Door aan elk van de eerste drie stappen hierboven een benchmark te koppelen, wordt het mogelijk om de resultaten van de keuze vóór en de keuzes binnen beleggingscategorieën te evalueren:
Startpunt voor de keuze van beleggingscategorieën is de meest liquide invulling per rendementsbron. Voor beursgenoteerd vastgoed en andere zakelijke waarden categorieën geldt een wereldwijde aandelenindex (FTSE All World) als het meest liquide alternatief. Voor grondstoffen nemen we de Goldman Sachs Commodity Index (GSCI), terwijl voor beleggingen in krediet ook weer een wereldwijde benchmark met zowel investment grade als high yield obligaties als basis kan dienen. Staatsobligaties krijgen tot slot een liquide benchmark bestaande uit euro staatsobligaties uit ontwikkelde markten. In alle gevallen is een volledige valutahedge het uitgangspunt. Zodoende worden de resultaten niet vertroebeld door wisselkoerseffecten.
Vervolgens wordt aan elke beleggingscategorie een zogenaamde generieke benchmark toegekend. De generieke benchmark geeft de benchmark die goed past bij de beleggingscategorie, maar die tegelijkertijd zo weinig mogelijk strategische keuzes bevat.

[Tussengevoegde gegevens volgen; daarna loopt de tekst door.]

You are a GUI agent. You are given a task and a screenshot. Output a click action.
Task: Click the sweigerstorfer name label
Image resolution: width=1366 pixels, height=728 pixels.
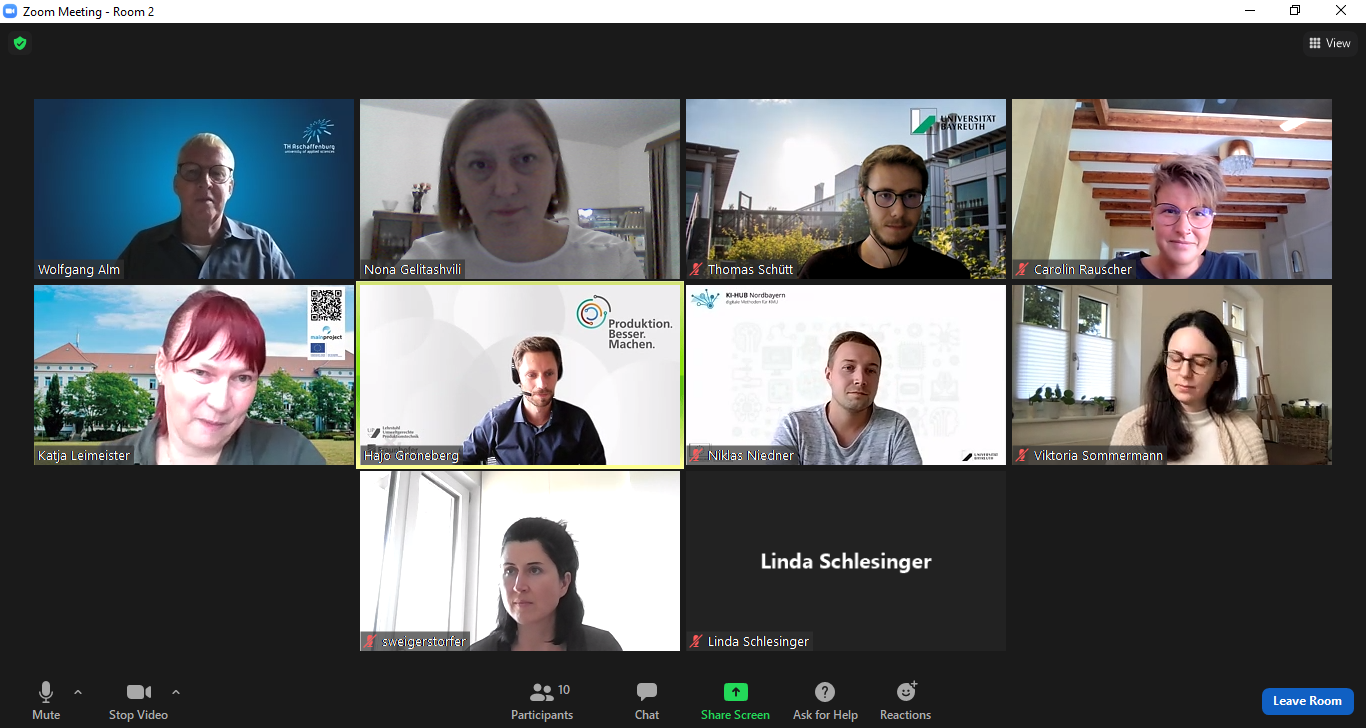pos(424,641)
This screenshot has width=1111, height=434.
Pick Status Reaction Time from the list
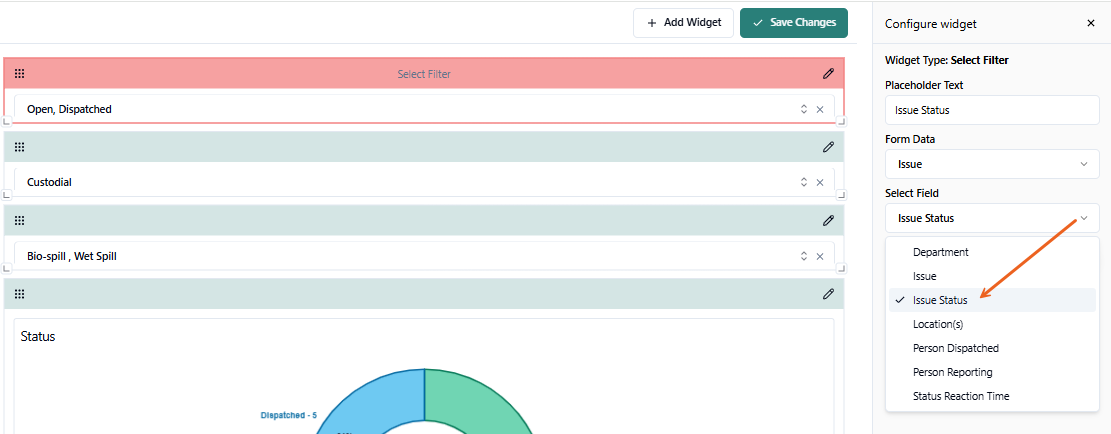(x=960, y=396)

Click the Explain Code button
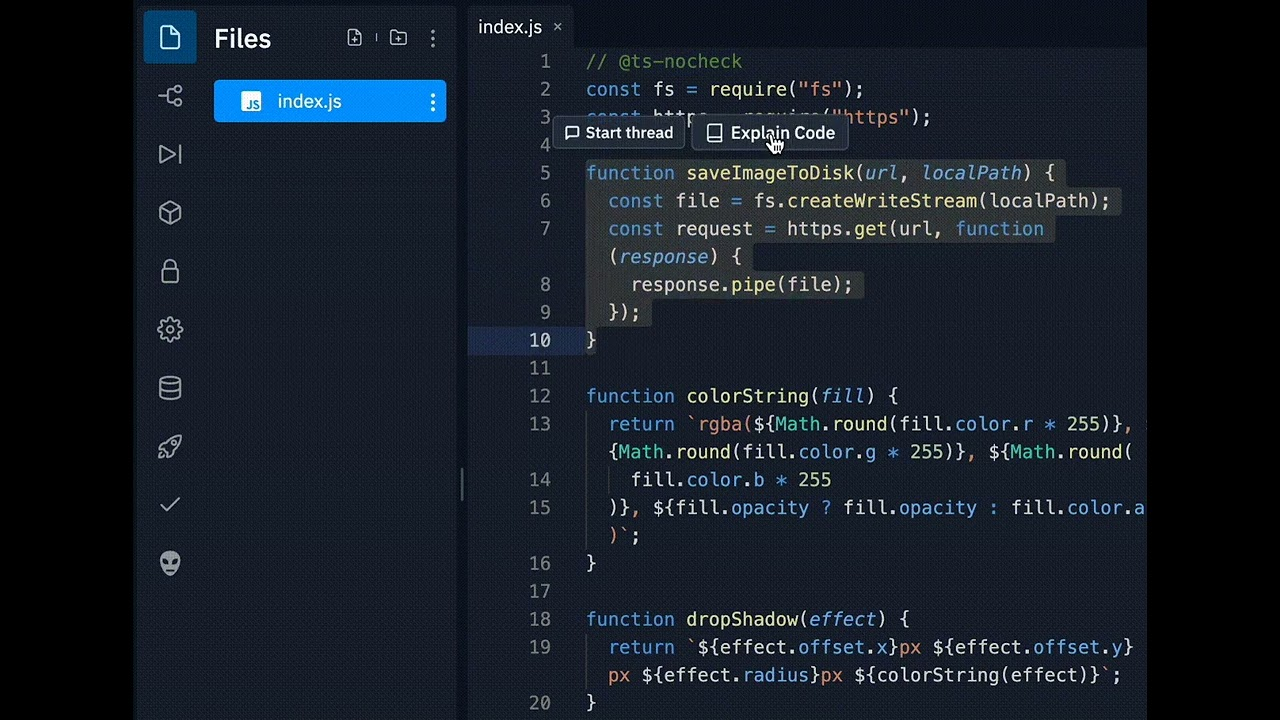click(770, 133)
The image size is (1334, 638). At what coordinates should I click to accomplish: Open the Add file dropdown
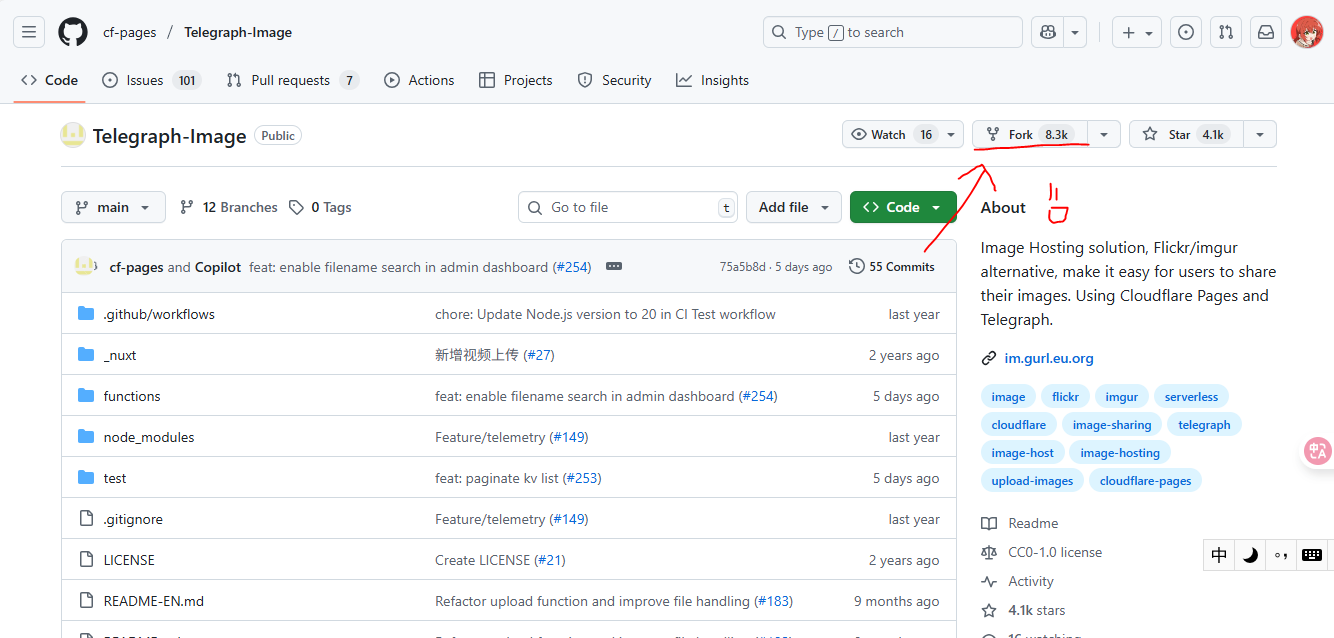point(794,207)
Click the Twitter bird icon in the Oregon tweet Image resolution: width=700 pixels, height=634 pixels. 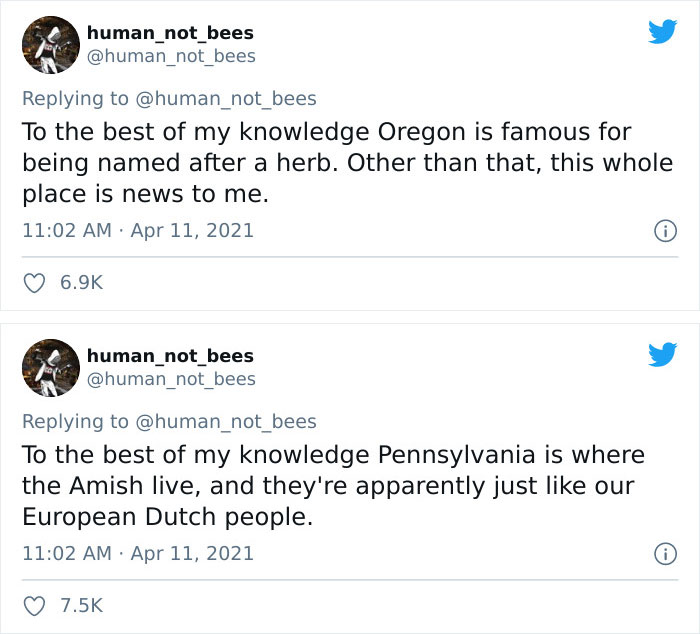pyautogui.click(x=662, y=32)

De derde benchmark in dit raamwerk is de strategische benchmark. Dit is de benchmark die van oudsher al wordt gebruik om de prestaties van portefeuillebeheerders mee te kunnen bepalen. De strategische benchmark bevat in tegenstelling tot de generieke benchmark wél de eigen strategische keuzes van de institutionele belegger.
Alle beleggingscategorieën krijgen op deze manier een eigen liquide benchmark (‘LBM’), een generieke benchmark (‘GBM’) en een strategische benchmark (‘SBM’). Het totaaloverzicht van categorieën en hun benchmarks, dat dient als basis voor beleidsevaluatie, wordt voorafgaand aan het nieuwe jaar vastgelegd in het beleggingsplan dat wordt goedgekeurd door het pensioenfondsbestuur.

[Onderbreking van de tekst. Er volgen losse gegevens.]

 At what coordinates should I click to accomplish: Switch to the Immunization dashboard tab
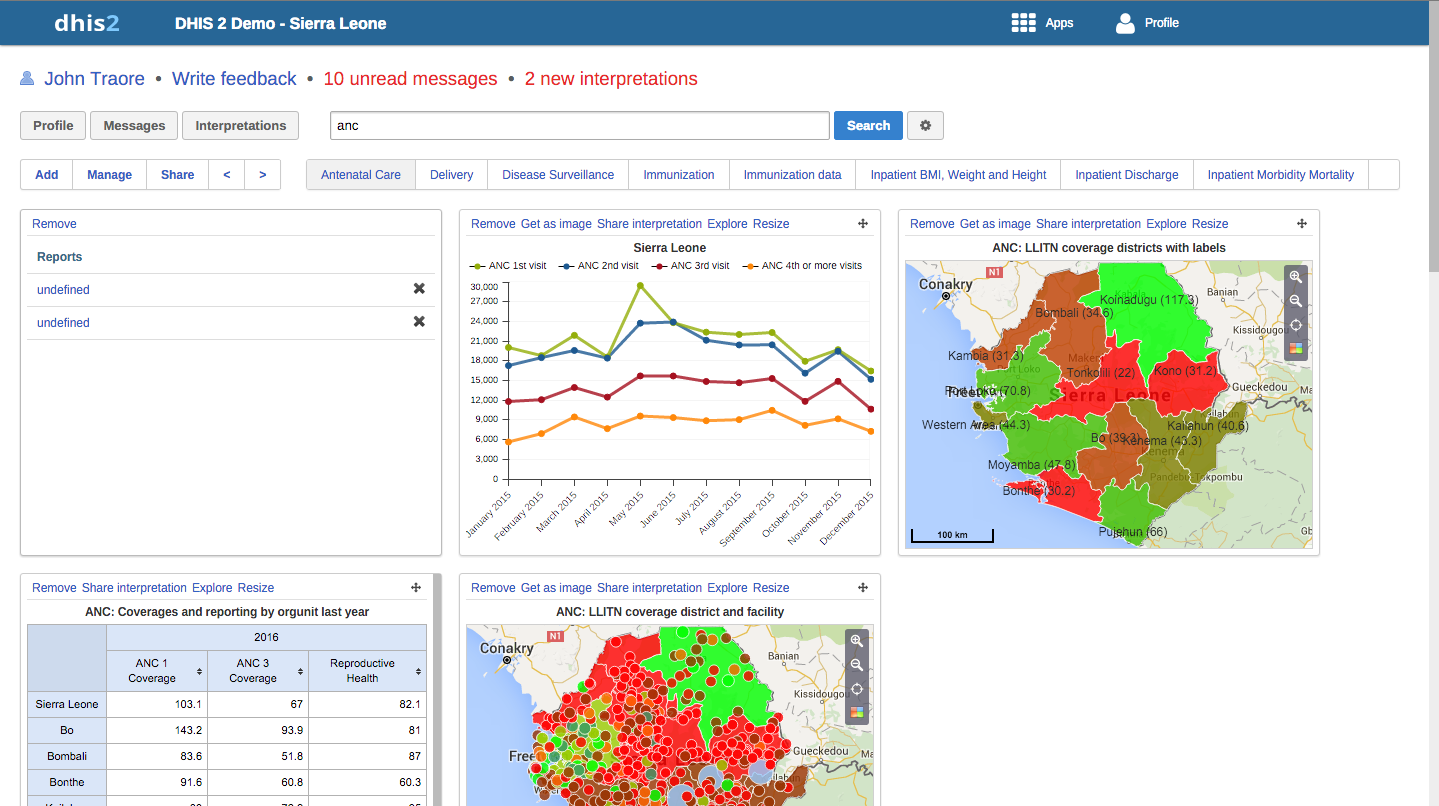tap(678, 175)
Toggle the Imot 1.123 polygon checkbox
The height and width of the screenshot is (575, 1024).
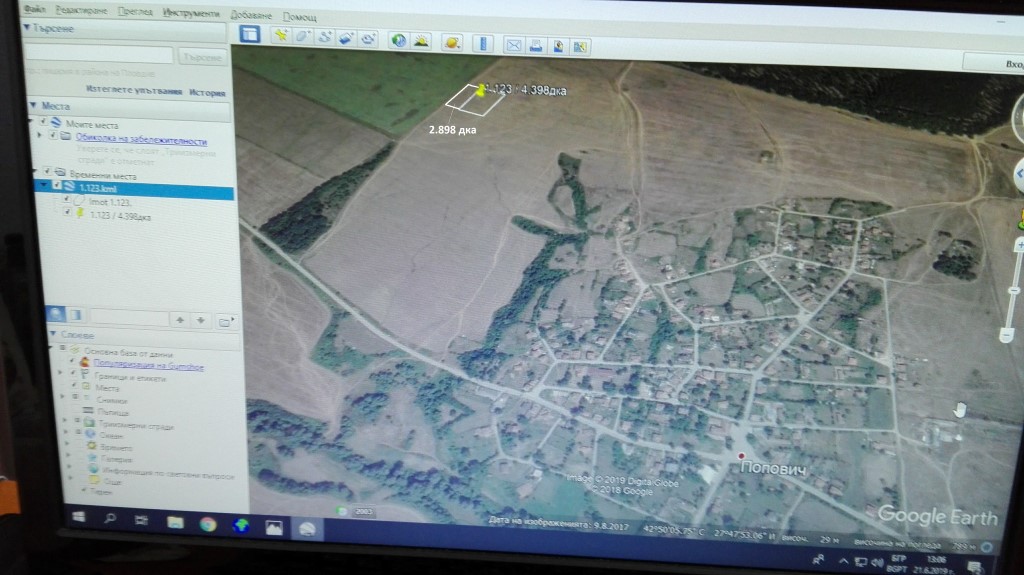pos(66,200)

Het raamwerk dat zo ontstaat kan overigens breder gebruikt worden dan alleen voor beleggingscategorieën: het leent zich ook voor de evaluatie van beleidskeuzes rond het herbalanceringsbeleid of de evaluatie van tactische keuzes zoals het tijdelijk geven van een lagere of hogere weging aan een bepaalde beleggingscategorie.

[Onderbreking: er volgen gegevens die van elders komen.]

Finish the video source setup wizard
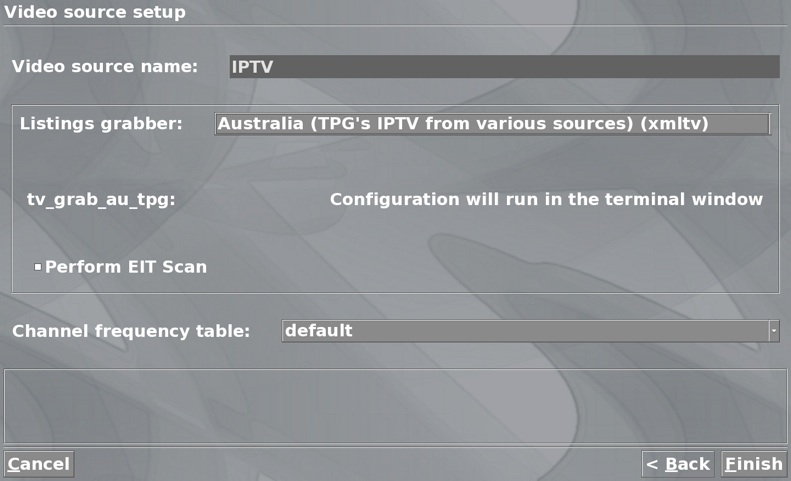 click(754, 464)
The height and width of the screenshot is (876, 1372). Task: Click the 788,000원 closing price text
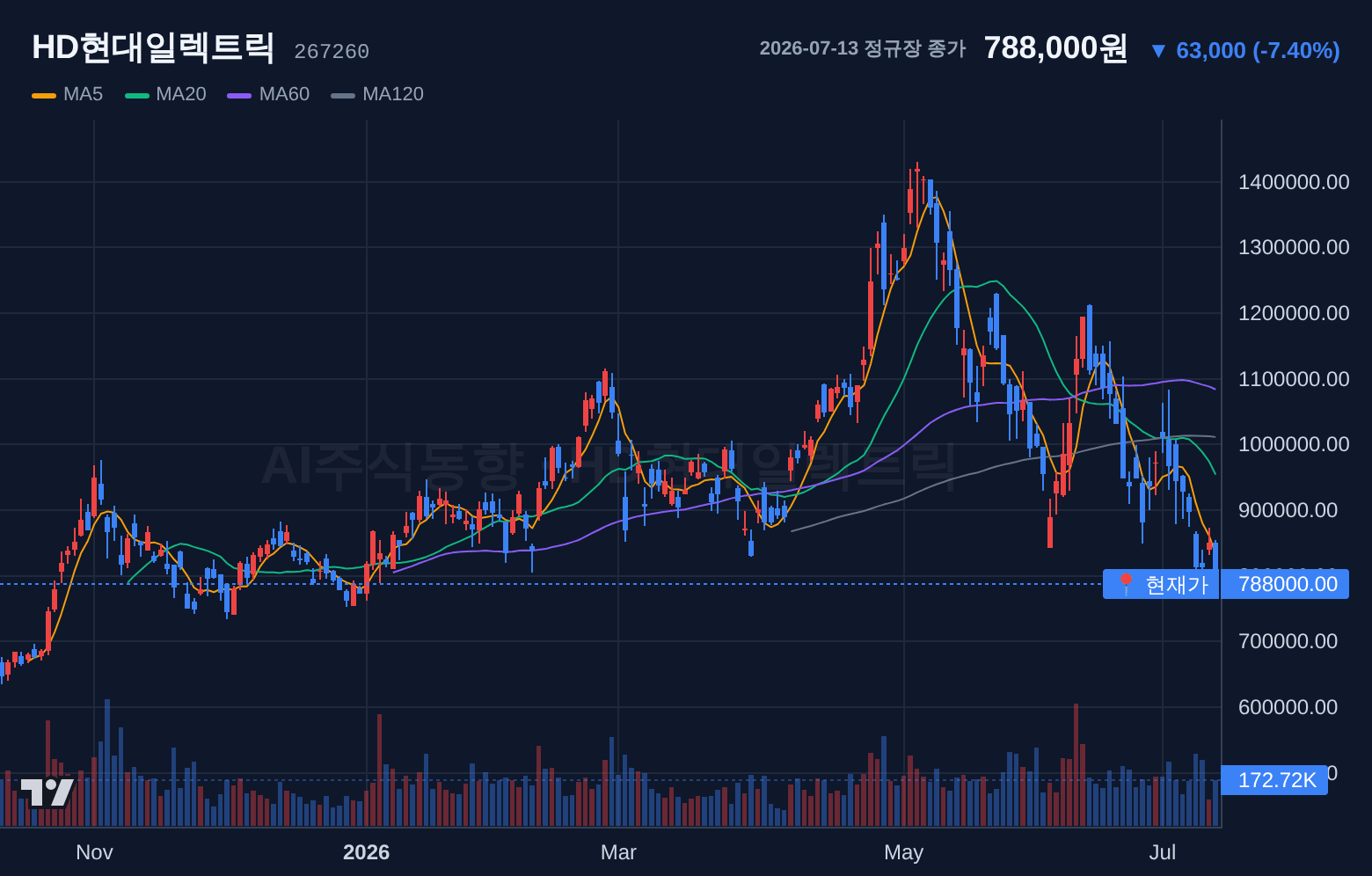pos(1055,48)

IN DE VERANTWOORDING EN EVALUATIE LIGT DE NADRUK DOORGAANS TE VEEL OP DE UITVOERING EN TE WEINIG OP HET BELEID
Daarnaast kan ook de impact van keuzes in de overlays worden gemeten. Denk hierbij bijvoorbeeld aan een pensioenfonds dat een rentestaffel hanteert, waarbij gegeven de huidige lage rentes tijdelijk sprake is van een lagere rentehedge die in stapjes wordt verhoogd als de marktrente boven een bepaald niveau komt. In dit laatste geval kan bijvoorbeeld het renterisico van de verplichtingen als benchmark bij de eerste stap fungeren (de ‘LBM’), het maximale niveau van de renteafdekking voor de tweede stap (de ‘GBM’) en de feitelijke afdekking volgens de rentestaffel voor de derde stap (de ‘SBM’).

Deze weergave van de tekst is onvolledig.